Q&A: The British Bank rescue
What is the Government doing?
Chancellor Alistair Darling has announced a wide-ranging package of measures to tackle the crisis in the financial system.
The Treasury will make £50 billion available for banks to strengthen finances rocked by the credit crunch.
It will also provide - for a fee - guarantees of around £250 billion on loans between banks, which it hopes will ease the pressure in frozen money markets.
The Government meanwhile has expanded the size of its Special Liquidity Scheme - which allow banks to swap risky assets for safer Treasury bonds - to £200 billion and is accepting a wider range of collateral in its funding auctions.
How much taxpayers' money is at risk?
At least £50 billion - from spending money on stakes in UK banks - although the Government could eventually make a profit on this if markets recover. This works out at £820 for every man, woman and child in the UK.
Guarantees over inter-bank lending are potentially a much bigger exposure, with the Government estimating the take-up from banks of around £250 billion. The taxpayer will not be exposed on this unless banks default on lending.

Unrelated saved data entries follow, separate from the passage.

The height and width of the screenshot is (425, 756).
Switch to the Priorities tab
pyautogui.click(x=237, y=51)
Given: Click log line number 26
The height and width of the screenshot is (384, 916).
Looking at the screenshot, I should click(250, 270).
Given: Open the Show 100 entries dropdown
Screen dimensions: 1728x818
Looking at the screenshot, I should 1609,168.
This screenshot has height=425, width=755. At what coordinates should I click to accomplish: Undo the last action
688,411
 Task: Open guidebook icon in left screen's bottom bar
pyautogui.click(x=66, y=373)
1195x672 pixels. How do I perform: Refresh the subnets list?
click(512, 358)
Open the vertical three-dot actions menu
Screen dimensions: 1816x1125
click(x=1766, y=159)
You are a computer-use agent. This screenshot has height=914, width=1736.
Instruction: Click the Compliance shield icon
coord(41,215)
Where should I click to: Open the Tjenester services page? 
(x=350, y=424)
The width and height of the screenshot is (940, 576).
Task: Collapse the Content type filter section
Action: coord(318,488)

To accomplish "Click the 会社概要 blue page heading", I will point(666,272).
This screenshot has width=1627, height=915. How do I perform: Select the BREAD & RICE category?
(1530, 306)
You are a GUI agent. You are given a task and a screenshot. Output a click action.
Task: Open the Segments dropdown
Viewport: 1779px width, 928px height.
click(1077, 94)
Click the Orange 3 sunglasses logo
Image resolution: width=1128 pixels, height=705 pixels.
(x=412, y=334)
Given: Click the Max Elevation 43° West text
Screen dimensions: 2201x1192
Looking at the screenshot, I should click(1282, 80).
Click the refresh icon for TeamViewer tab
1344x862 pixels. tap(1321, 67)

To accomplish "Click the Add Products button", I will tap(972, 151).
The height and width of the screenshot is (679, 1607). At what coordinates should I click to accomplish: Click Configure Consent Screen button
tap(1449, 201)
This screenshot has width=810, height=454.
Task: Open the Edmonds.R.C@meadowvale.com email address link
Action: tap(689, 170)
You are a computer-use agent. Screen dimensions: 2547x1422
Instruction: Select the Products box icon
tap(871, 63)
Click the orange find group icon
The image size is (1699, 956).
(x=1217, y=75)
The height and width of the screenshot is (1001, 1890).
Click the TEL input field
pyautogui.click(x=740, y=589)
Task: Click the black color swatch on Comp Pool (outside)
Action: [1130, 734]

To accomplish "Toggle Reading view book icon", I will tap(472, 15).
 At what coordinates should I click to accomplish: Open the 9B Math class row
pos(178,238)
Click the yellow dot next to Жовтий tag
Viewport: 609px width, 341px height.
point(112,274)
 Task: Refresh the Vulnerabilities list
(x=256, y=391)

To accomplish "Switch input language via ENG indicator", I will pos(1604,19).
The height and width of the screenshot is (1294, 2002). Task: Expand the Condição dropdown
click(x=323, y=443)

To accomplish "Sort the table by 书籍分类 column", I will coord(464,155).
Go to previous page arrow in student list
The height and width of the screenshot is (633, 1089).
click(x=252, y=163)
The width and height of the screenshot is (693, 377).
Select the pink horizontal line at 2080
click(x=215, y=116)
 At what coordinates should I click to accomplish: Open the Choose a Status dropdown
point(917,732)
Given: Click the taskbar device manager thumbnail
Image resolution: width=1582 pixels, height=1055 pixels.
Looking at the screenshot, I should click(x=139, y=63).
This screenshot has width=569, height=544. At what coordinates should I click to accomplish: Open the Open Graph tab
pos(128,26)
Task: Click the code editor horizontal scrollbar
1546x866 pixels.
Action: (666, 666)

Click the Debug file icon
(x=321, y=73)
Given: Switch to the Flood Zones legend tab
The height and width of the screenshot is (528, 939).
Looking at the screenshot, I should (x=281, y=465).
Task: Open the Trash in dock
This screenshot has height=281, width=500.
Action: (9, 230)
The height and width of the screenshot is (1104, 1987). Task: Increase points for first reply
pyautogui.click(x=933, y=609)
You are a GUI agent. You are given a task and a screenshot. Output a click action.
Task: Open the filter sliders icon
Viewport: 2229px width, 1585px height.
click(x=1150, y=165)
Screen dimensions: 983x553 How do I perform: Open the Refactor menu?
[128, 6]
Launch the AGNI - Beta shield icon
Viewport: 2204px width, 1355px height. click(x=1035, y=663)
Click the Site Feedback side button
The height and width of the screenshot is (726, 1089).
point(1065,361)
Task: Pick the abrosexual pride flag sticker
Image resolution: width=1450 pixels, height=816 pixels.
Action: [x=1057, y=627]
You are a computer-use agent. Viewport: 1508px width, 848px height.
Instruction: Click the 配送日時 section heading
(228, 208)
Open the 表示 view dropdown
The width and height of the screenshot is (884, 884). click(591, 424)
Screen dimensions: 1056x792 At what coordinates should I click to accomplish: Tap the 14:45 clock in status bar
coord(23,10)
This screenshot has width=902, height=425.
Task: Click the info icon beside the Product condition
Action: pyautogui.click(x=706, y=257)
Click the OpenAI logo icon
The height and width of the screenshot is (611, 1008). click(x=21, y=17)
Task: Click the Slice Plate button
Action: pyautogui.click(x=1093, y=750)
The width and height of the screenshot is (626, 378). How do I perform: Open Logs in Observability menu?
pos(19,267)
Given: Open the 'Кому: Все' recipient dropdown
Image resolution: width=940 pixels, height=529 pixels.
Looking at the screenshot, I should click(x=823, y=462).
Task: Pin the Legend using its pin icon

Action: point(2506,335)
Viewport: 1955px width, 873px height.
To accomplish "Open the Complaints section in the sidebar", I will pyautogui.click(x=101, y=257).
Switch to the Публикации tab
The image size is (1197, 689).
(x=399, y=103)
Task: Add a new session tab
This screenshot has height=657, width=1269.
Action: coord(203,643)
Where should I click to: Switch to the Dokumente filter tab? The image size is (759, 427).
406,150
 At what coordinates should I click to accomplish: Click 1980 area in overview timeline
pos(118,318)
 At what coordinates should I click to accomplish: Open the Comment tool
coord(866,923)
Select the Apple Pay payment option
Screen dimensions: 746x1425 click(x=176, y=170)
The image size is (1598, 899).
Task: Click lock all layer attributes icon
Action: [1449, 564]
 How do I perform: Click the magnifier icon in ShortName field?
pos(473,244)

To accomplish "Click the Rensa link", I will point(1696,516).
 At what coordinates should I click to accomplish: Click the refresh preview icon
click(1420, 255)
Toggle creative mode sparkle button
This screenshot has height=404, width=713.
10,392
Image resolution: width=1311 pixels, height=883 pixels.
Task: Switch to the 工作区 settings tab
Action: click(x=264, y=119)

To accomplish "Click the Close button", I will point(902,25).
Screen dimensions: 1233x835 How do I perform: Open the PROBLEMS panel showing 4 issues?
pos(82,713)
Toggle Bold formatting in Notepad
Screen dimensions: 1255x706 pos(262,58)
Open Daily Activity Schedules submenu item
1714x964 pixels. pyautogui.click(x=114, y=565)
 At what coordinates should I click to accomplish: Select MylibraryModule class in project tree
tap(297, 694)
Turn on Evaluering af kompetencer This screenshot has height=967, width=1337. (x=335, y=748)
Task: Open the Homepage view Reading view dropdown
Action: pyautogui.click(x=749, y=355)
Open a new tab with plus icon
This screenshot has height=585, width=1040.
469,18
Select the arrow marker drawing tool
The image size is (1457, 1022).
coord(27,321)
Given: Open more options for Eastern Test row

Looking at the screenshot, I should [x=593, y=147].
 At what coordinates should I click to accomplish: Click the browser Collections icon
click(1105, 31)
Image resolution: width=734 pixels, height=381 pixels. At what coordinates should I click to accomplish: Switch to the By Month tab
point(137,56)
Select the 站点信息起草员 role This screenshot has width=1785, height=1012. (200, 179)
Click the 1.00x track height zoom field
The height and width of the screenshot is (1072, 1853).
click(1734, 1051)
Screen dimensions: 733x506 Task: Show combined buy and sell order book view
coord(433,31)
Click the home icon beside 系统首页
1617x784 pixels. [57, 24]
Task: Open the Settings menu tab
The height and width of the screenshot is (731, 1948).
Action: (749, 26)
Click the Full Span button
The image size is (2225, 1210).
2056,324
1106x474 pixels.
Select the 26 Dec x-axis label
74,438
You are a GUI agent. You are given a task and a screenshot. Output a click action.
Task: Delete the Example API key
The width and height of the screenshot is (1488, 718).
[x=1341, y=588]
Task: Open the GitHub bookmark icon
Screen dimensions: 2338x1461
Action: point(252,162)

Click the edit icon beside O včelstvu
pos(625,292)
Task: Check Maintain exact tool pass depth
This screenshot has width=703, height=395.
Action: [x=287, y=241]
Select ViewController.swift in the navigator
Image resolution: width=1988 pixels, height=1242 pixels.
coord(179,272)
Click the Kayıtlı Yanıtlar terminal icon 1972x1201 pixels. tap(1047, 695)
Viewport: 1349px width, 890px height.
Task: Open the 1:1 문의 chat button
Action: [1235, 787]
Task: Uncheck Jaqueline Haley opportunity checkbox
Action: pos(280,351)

Why is the Government acting now?
The banking system is arguably facing its biggest crisis since the Great Depression. Lending between banks has virtually ground to a halt because of the contagion which has spread across the globe since the credit crunch hit in August 2007.
Since the collapse of Lehman Brothers in September the crisis has reached a new pitch with nationalisations and bail-outs in Europe, the US and the UK's Bradford & Bingley.
Will it work?
The plans have been welcomed as a comprehensive approach to the problem, but at this stage it is too early to say.
Inter-bank overnight lending rates fell back sharply today by around 0.75 per cent, suggesting some easing in money market conditions.
But the rate at which banks lend to each other for three months reduced only marginally - indicating longer-term uncertainties remain. Volatile stock markets fell after the plan was announced.
Will there be an impact on the public finances?
If the £50 billion injection is financed with public borrowing, some experts have warned that this would take the UK's net borrowing requirement well above £100 billion this year - almost three times official estimates.
This will deal a further blow to finances reeling from an economic slowdown and increase the chances of tax rises and spending cuts.
What other action is being taken?
The Bank of England slashed interest rates by 0.5 per cent today in tandem with five other central banks - the first coordinated emergency action since November 2001. China also lowered interest rates.